Aletheia is organized into two departments that make use of internal resources, external consultants and stable partnerships with market leaders who have been selected for the quality and/or specificity of their products.

Compliance to European and Swiss regulations is supported by a technical component and more strictly legal expertise. The compliance activity includes RED Shield, which concerns the processing of personal data, and RED Shield Web rather oriented to verify compliance with regulations in the management of the website.

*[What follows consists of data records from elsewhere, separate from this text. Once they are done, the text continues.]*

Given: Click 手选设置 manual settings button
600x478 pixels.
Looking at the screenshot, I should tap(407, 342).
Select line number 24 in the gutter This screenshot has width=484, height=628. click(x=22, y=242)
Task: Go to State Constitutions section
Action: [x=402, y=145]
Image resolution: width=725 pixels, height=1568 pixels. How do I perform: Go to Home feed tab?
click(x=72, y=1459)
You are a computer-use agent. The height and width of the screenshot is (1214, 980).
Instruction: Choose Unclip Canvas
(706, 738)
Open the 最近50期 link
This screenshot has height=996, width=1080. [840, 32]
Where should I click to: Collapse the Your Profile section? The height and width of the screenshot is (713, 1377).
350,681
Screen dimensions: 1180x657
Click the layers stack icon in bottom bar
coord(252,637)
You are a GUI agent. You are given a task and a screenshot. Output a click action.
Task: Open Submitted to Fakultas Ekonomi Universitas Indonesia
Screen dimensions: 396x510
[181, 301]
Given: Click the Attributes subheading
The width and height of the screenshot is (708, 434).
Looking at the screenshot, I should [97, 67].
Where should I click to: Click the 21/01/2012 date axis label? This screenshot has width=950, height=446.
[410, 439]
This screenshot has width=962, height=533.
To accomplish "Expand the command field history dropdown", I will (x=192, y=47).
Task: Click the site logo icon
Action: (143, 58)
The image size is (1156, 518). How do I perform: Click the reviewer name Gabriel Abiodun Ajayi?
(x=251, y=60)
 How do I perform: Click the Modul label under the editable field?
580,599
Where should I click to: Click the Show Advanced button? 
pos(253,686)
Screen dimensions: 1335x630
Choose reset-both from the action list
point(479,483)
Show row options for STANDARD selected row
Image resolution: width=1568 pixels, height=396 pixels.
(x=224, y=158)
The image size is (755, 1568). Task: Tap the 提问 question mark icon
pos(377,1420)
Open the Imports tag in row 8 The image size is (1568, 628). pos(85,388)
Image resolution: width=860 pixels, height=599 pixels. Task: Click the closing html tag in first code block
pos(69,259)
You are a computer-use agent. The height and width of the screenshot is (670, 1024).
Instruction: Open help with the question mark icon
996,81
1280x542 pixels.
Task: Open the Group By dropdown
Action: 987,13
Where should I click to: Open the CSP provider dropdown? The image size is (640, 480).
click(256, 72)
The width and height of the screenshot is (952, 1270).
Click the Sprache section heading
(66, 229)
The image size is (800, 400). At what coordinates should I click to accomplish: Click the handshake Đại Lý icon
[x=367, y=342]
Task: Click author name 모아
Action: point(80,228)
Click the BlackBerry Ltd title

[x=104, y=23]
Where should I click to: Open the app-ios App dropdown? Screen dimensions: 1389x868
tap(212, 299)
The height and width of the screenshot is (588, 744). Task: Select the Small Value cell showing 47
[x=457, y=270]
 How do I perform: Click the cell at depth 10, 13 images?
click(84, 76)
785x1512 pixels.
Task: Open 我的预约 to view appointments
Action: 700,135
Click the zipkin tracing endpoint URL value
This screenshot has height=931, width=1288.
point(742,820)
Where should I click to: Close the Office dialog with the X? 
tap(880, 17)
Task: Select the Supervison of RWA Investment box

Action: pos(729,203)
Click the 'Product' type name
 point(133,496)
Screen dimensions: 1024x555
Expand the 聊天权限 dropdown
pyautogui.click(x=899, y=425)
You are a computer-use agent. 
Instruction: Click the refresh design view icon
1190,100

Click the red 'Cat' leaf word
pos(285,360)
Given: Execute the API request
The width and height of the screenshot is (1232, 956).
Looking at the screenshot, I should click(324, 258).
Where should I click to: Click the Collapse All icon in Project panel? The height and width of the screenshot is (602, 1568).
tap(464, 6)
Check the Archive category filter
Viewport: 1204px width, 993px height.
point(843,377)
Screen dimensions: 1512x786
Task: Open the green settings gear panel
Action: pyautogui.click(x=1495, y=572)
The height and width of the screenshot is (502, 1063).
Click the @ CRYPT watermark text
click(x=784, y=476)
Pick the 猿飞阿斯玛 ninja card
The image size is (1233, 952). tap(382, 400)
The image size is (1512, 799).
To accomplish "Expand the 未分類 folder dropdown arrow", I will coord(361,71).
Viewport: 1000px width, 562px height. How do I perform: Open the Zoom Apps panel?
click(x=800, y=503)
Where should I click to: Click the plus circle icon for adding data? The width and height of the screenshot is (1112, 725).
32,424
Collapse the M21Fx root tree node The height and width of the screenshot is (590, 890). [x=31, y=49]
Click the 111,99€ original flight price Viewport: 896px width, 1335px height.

Data security department makes use of advanced artificial intelligence systems and structured consulting services provided with the use of highly qualified technicians all ISO certified.

The cyber defence is based on an innovative method based on behavioural analysis developed by Darktrace, activating a defence method similar to the one adopted by our immune system towards a viral attack. Legacy systems such as firewalls, endpoint security methods and other tools such as SIEMs and sandboxes are becoming insufficient to counter the speed and sophistication of attacks.

The Security Audit combines Penetration Test and Risk Assessment activities in a single service. The result of this synergy is an extremely detailed analysis, aimed at assessing precisely (and also quantitatively) the security posture of the IT infrastructure.

Business Continuity Management is the process related to an organization's ability to maintain critical operations after the occurrence of accidents or natural disasters. This process is structured as follows

  • Identification of potential threats to business continuity;
  • Defining appropriate responses to the disruption of business-critical operations;
  • Reduction of risks associated with business continuity and mitigation of their impact.

PCI DSS Compliance (Payment Card Industry - Data Security Standard), an international regulation created by the main payment brands in order to reduce the security risks faced by merchants, service providers, and final customers in the credit card sector. (This service is guaranteed by the partnership with Mediaservice, a product, technology and vendor independent company, accredited and enabled directly by PCI SSC, for the evaluation and validation of PCI DSS compliant environments.)

Web Monitoring is based on Artificial Intelligence applications integrated by automatic procedures and human intervention, some services are integrated in Web Shield and can be rendered to the customer in the form of a report or available on our platform. These services are possible thanks to the partnership with Immuniweb and are integrated with investigations carried out by our technicians, including sophisticated monitoring services:

  • Continuous detection, testing and classification of digital and IT resources, with proactive monitoring of company quotes in Dark Web and Code Repositories.
  • Mobile Penetration Test with Zero False-Positive SLA and Tailored remediation guidelines and 24/7 support
  • Continuous monitoring of applications with scalable, rapid, DevSecOps-enabled tests, continuous penetration testing, zero false positive SLAs and tailored remediation guidelines.